WHAT IS EXPECTED: Only one stretch of the data below is wanted: the lines starting at the one with "Instruction: Toggle the" and ending at the one with "Open the crown premium icon in sidebar", both included, given again exactly.

++++ DATA FOR ANALYSIS ++++

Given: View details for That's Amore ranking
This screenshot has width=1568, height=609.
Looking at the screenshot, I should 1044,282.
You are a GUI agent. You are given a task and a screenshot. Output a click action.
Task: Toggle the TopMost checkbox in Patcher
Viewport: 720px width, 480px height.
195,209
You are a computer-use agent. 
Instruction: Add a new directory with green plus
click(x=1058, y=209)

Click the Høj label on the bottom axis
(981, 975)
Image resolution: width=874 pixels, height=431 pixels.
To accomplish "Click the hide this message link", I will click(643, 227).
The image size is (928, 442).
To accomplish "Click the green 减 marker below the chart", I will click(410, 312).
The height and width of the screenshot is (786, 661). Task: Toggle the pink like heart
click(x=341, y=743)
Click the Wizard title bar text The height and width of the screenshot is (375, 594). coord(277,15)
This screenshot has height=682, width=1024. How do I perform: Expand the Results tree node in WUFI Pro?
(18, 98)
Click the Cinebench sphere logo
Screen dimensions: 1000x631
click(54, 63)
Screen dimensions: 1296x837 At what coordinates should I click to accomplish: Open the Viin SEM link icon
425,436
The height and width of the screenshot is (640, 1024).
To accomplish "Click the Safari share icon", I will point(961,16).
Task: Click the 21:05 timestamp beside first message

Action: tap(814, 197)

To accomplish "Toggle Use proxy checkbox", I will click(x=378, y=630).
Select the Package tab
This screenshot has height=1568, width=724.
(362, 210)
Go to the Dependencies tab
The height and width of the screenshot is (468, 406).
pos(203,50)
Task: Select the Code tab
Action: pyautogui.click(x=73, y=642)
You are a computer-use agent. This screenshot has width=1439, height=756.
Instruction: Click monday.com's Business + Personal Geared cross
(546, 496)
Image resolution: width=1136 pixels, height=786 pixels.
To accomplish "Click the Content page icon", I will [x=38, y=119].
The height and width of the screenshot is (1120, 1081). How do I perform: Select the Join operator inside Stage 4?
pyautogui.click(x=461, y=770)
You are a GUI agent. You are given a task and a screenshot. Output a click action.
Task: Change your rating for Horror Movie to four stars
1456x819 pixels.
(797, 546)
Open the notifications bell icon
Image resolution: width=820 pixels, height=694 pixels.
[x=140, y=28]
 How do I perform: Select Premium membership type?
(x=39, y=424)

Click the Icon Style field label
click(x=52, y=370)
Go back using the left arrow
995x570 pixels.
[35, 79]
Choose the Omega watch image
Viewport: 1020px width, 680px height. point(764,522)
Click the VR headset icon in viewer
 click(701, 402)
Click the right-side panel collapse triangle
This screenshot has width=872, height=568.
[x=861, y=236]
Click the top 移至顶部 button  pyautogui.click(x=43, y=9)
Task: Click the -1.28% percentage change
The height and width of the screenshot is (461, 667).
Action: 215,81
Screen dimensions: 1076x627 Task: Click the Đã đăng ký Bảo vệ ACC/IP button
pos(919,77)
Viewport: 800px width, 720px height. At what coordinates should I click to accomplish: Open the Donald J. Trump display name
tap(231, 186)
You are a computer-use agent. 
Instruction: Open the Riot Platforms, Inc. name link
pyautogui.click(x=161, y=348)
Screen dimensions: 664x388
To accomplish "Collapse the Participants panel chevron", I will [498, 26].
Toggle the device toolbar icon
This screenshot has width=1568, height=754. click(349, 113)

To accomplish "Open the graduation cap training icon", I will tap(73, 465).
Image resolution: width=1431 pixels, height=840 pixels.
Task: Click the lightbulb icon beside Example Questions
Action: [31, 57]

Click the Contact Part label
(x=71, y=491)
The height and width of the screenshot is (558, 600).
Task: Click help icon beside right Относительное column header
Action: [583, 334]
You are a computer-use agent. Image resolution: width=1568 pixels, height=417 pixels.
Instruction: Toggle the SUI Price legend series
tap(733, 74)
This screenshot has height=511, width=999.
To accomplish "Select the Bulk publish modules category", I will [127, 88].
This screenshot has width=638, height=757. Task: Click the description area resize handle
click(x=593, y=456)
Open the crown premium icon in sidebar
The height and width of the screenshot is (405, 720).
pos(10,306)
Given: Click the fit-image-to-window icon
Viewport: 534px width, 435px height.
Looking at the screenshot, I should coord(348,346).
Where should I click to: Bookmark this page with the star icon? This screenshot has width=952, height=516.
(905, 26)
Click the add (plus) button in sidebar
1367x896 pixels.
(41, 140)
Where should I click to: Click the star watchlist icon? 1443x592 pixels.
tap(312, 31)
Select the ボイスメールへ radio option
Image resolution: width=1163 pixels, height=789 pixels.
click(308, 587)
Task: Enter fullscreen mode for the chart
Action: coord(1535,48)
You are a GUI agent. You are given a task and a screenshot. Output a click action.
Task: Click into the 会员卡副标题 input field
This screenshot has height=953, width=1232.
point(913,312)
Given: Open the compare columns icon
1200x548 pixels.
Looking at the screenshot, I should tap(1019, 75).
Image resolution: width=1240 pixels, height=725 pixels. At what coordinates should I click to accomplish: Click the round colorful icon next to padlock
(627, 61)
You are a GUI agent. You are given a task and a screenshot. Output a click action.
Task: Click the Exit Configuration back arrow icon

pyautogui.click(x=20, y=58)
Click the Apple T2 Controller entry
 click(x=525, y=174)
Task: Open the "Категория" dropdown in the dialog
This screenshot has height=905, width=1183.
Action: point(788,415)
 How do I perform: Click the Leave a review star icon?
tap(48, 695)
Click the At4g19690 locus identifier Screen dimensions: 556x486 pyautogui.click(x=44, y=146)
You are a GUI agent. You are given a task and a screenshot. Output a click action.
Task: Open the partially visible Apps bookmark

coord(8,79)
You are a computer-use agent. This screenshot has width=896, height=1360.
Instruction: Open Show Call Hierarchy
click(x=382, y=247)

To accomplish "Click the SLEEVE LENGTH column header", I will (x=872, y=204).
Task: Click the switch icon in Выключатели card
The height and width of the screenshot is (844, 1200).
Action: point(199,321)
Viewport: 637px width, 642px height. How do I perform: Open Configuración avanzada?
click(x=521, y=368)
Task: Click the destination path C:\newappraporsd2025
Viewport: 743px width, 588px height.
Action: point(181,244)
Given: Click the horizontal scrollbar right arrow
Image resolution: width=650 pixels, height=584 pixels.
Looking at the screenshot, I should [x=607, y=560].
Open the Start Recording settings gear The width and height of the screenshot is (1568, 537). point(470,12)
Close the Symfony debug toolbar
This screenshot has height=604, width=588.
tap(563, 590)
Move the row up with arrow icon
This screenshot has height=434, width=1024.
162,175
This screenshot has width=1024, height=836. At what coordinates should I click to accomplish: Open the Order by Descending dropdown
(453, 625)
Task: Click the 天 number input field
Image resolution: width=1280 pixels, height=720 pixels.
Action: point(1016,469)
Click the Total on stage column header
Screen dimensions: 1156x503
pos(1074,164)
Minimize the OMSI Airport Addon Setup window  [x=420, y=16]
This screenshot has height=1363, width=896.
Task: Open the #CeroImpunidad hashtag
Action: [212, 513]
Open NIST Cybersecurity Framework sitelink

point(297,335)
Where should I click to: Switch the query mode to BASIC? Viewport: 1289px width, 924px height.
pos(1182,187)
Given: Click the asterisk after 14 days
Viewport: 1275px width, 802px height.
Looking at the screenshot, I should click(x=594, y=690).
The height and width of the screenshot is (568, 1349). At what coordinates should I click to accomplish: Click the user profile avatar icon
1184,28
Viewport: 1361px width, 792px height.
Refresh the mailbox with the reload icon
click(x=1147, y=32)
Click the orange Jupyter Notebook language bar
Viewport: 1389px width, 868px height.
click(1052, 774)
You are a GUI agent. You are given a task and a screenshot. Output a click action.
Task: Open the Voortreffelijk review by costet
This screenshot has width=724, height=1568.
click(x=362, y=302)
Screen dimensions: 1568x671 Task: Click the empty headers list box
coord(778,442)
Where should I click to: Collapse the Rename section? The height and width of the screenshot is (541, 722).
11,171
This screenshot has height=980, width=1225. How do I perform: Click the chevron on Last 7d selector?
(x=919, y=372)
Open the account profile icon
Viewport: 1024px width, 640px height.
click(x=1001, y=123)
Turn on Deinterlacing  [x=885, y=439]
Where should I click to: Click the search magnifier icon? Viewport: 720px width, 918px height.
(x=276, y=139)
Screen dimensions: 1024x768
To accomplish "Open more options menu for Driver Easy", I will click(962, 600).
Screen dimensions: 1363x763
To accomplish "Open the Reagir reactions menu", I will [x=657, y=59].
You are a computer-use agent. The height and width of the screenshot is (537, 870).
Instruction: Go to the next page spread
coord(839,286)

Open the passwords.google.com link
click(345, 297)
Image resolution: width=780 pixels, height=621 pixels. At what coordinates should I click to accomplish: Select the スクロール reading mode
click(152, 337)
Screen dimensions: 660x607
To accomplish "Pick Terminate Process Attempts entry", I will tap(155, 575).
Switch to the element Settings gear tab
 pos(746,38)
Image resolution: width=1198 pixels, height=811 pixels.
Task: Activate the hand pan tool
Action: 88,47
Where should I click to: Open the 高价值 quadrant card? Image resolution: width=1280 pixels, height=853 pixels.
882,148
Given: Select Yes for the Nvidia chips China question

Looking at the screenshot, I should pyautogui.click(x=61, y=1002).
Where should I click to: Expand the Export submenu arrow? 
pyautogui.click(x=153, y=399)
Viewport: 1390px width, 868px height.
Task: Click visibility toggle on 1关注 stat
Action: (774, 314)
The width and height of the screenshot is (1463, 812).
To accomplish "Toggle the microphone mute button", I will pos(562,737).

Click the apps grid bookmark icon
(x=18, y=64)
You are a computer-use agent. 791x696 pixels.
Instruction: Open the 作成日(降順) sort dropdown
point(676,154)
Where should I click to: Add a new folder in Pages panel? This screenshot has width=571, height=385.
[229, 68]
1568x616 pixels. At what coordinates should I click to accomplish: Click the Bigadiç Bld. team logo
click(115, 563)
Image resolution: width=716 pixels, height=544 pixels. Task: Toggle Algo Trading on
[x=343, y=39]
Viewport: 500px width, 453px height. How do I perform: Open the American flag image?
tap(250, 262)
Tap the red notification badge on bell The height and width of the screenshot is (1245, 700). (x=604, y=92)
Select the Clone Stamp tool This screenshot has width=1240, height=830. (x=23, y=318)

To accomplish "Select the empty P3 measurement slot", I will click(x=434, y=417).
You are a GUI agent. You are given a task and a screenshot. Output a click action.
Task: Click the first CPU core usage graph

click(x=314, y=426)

++++

ANSWER TO THE PROBLEM:
Instruction: Toggle the SUI Price legend series
tap(733, 74)
This screenshot has height=511, width=999.
To accomplish "Select the Bulk publish modules category", I will [127, 88].
This screenshot has width=638, height=757. Task: Click the description area resize handle
click(x=593, y=456)
Open the crown premium icon in sidebar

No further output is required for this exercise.